Examples
Smoothed linear interpolation
using CachedInterpolations
u = rand(10)
t = cumsum(rand(10))
itp = CSmoothedLinearInterpolation(u, t; extrapolate = true)CSmoothedLinearInterpolation with 10 points
┌──────────┬──────────┐
│ time │ u │
├──────────┼──────────┤
│ 0.570199 │ 0.898901 │
│ 1.09097 │ 0.722093 │
│ 1.34126 │ 0.352522 │
│ 1.50584 │ 0.230493 │
│ 1.562 │ 0.359622 │
│ 1.80602 │ 0.883354 │
│ 2.18398 │ 0.549894 │
│ 2.62664 │ 0.858798 │
│ 3.44906 │ 0.520043 │
│ 3.79432 │ 0.875899 │
└──────────┴──────────┘
using Plots
scatter(itp.t, itp.u, label = "Input")
plot!(itp, label = "Smoothed Linear Interpolation")
Inverting the integral
itp_int_inv = invert_integral(itp)
V = 1.0
t_V = itp_int_inv(V)
t_eval_V = range(t[1], t_V, length = 100)
plot!(t_eval_V, itp.(t_eval_V), fill = (:blue, 0, 0.5), label = "area = $V")

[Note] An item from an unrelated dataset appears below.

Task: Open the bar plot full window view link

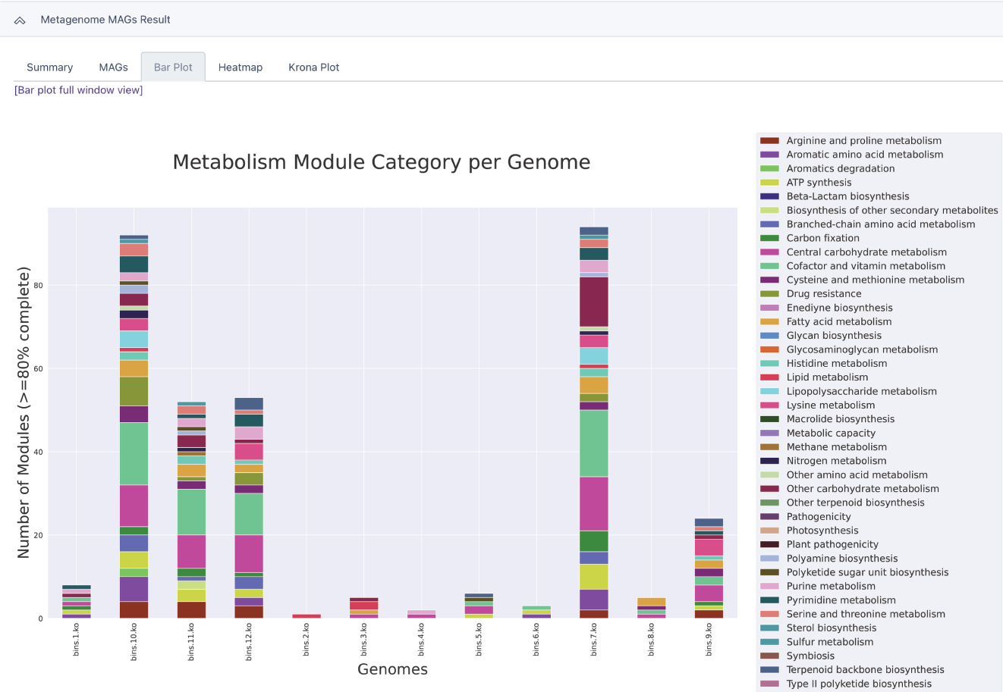Action: (79, 90)
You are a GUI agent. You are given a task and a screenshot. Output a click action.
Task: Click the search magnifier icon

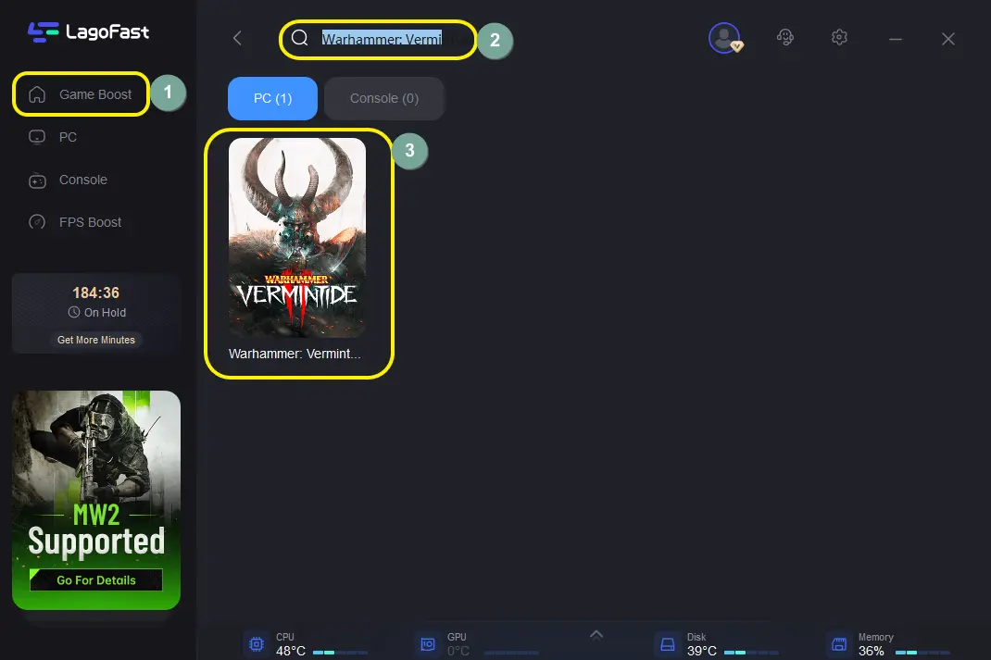pyautogui.click(x=299, y=39)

The integral inverse of CSmoothedLinearInterpolation is expensive to compute as it involves solving a quartic equation. If performance is important to your application, consider converting your CSmoothedLinearInterpolation object into a CLinearInterpolation object using CLinearInterpolation(A::CSmoothedLinearInterpolation; n_samples = 10), which samples the spline sections. The inverse of this is much cheaper.
The effect of the parameter λ
using ColorSchemes
t = [0, 1, 2, 2.5, 3, 3.5, 4]
u = Float64[-1, 1, -1, 0, 1, 0, -1]
pl = plot()
scatter!(t, u, label = "Input", legend = :top)
N = 101
Λ = range(0, 1, length = N)
colors = cgrad(:jet, range(0, 1, length = N))

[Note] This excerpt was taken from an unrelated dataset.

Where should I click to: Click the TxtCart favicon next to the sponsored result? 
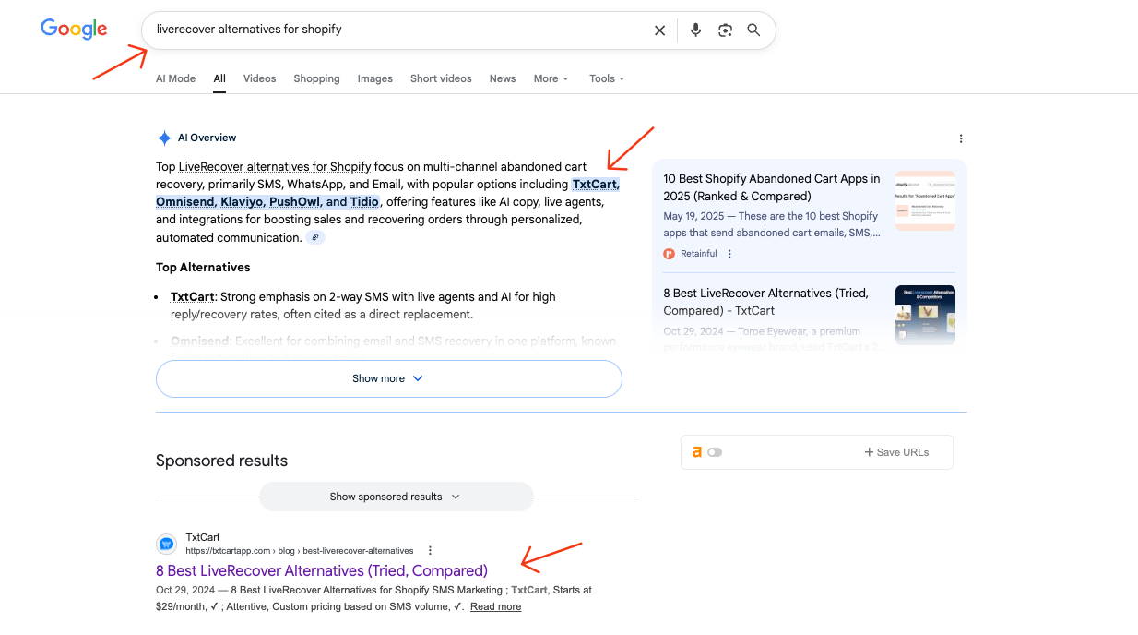[x=166, y=544]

for (i, (λ, color)) in enumerate(zip(Λ, colors))
itp = CSmoothedLinearInterpolation(u, t; λ)
label = i % 10 == 1 ? "λ = $λ" : nothing
plot!(itp; label, color)
end
pl
Derivatives
Derivatives can be calculated using DataInterpolations.derivative(itp, t). There is a quite simple relationship between the derivative of the inverse of the integral of a function and the function itself:
\[(F^{-1})'(V) = \frac{1}{f(F^{-1}(V))}.\]

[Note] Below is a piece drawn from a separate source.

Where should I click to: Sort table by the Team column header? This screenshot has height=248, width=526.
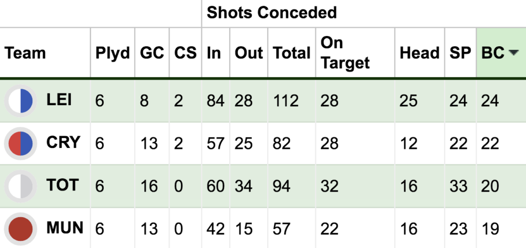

See also the code example below.
using DataInterpolations
using ForwardDiff
t = cumsum(rand(10))
u = rand(10)
itp = CSmoothedLinearInterpolation(u, t; extrapolate = true)
itp_int_inv = invert_integral(itp)
u_int_eval = itp_int_inv.t[1]:0.01:(itp_int_inv.t[end] + 1)
# Compute the hardcoded CSmoothedLinearInterpolationIntInv derivative
t_deriv_eval = DataInterpolations.derivative.(Ref(itp_int_inv), u_int_eval)
# Compute the CSmoothedLinearInterpolationIntInv derivative using ForwardDiff
t_deriv_forward_diff = ForwardDiff.derivative.(Ref(itp_int_inv), u_int_eval)
# Compare results
@show t_deriv_eval ≈ 1 ./ itp.(itp_int_inv.(u_int_eval))
@show t_deriv_eval ≈ t_deriv_forward_difftrue